The Tour and the club were hammering out details of the Tour’s initial visit in 2008 before a major snag ensued: despite the available 27 holes, they could not come up with a course routing that worked logistically.

“We talked for hours one day with the Tour folks,” said Raisch. “It was a cold fall day and everyone was getting tired. We talked about building roads and all kinds of contingencies, but nothing seemed to resolve the issues. Finally, John Mutch of the Tour said, ‘I don’t think Ridgewood’s going to work.’ We didn’t want to hear that.”

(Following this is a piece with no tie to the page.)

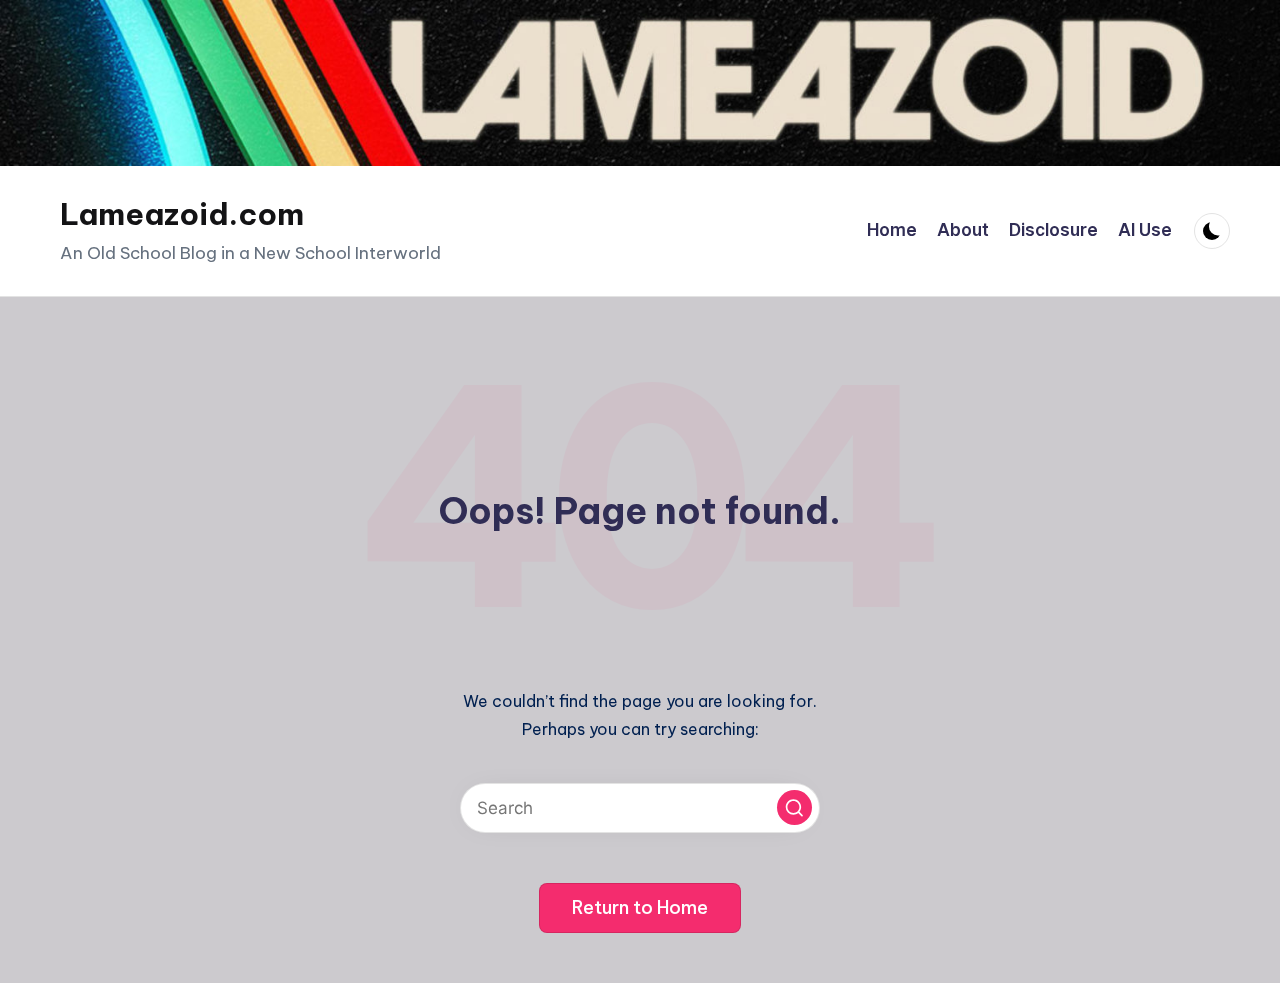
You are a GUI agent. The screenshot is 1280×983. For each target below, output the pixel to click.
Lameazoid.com (182, 214)
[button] (794, 807)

Raisch, who had studied potential routings ever since the Senior PGA event in 2001, thought he had exhausted every option – until a plan popped into his head out of the blue, moments before the Tour was going to write the club off as a viable site. It involved making the sixth hole on the club’s East nine No. 10 for championship play.

“It gives us a routing that highlights our best holes, and allows us to handle big-time golf,” said Raisch. “You can get anywhere you want to easily, and the holes lay out in the right order. I’m not sure why I hadn’t come up with it before.”

The inspiration brought the Tour, and renewed appreciation for the Tillinghast classic.

“Many of the Tour players remarked on the trees that frame so many of our holes,” said Clark. “They’re so majestic. People also get to walk the course – it’s a very nice walk – and see it on TV. There are a lot of really nice clubs in the area, but not many can host the level of event that we can here.”

“Tilly’s Tree” may or may not survive the next lightning strike, but Ridgewood is poised not only to endure but to strengthen its place in golf history.